Families and social networks don’t always help stroke victims

A recent study in Nature Communications shows that when stroke patients are surrounded by close connections like their immediate family, they are less likely to get to the hospital in time for treatment, compared to patients with looser social connections.

Amar Dhand is a neurologist at Harvard Medical School with a PhD in sociology from Oxford who studies the relationship between social connections and health. His team surveyed 175 stroke patients in Boston and St. Louis, and mapped their social networks against the time it took them to arrive at the hospital. The 67 patients who took more than six hours to arrive had both smaller and tighter-knit social networks than the 108 who arrived in under six hours…

“This is the biggest problem in stroke therapy today,” Dhand says. “The delay that is caused by patients and the caregivers. The social context is the largest part of the delay, hands down, in stroke patients arriving in hospital in time.” There’s a predictable sequence of events for stroke patients in close networks, he notes.
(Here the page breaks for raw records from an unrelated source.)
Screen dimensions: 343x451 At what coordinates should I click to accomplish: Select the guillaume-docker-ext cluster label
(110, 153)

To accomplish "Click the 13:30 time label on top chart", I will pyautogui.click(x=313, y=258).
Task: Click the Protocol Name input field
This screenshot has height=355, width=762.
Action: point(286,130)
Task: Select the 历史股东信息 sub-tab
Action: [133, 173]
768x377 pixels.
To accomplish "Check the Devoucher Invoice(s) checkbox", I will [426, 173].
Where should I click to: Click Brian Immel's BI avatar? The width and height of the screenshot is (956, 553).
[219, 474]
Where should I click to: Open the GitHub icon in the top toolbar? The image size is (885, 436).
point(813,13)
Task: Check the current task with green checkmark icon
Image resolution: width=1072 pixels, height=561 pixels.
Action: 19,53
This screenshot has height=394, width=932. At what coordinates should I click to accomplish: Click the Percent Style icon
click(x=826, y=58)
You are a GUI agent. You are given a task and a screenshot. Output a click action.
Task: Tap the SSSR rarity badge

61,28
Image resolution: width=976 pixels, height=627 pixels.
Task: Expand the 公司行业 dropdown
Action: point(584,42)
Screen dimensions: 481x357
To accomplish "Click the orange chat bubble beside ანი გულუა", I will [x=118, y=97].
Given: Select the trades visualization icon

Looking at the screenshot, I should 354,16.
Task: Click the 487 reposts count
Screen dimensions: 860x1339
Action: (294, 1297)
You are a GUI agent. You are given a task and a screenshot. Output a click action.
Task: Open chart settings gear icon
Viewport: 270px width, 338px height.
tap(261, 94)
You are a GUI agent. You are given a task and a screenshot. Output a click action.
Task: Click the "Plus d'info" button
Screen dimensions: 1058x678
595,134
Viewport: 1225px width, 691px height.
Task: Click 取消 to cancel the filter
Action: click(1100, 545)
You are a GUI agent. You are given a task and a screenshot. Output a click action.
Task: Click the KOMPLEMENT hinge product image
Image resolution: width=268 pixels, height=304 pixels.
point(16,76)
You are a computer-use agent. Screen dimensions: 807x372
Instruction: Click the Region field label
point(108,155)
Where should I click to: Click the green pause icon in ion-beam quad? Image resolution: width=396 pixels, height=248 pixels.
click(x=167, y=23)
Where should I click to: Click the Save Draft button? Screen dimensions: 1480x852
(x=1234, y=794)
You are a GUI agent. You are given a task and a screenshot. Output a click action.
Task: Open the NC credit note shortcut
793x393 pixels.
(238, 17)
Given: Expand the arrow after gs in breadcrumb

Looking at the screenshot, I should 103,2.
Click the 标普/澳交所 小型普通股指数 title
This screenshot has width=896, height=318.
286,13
Initially, a patient may delay telling their family about their symptoms, not wanting them to worry.  “Secondly, they [the family] over-negotiate the symptoms, and perhaps even argue about them,” Dhand says. “Then they all validate each others opinion to watch and wait.”

He calls it an”echo chamber,” where family members, hoping for the best, minimize the gravity of the situation and conflate it with previous, less severe illnesses.

In contrast, when patients with only loose social networks have a stroke, there isn’t as much dithering. Patients who suffer strokes in a public place may be sent to the emergency room out of an abundance of caution by employees of the mall, store, or restaurant where they are afflicted. In some cases, an ambulance may be called by someone who doesn’t want the responsibility of caring for the sick person.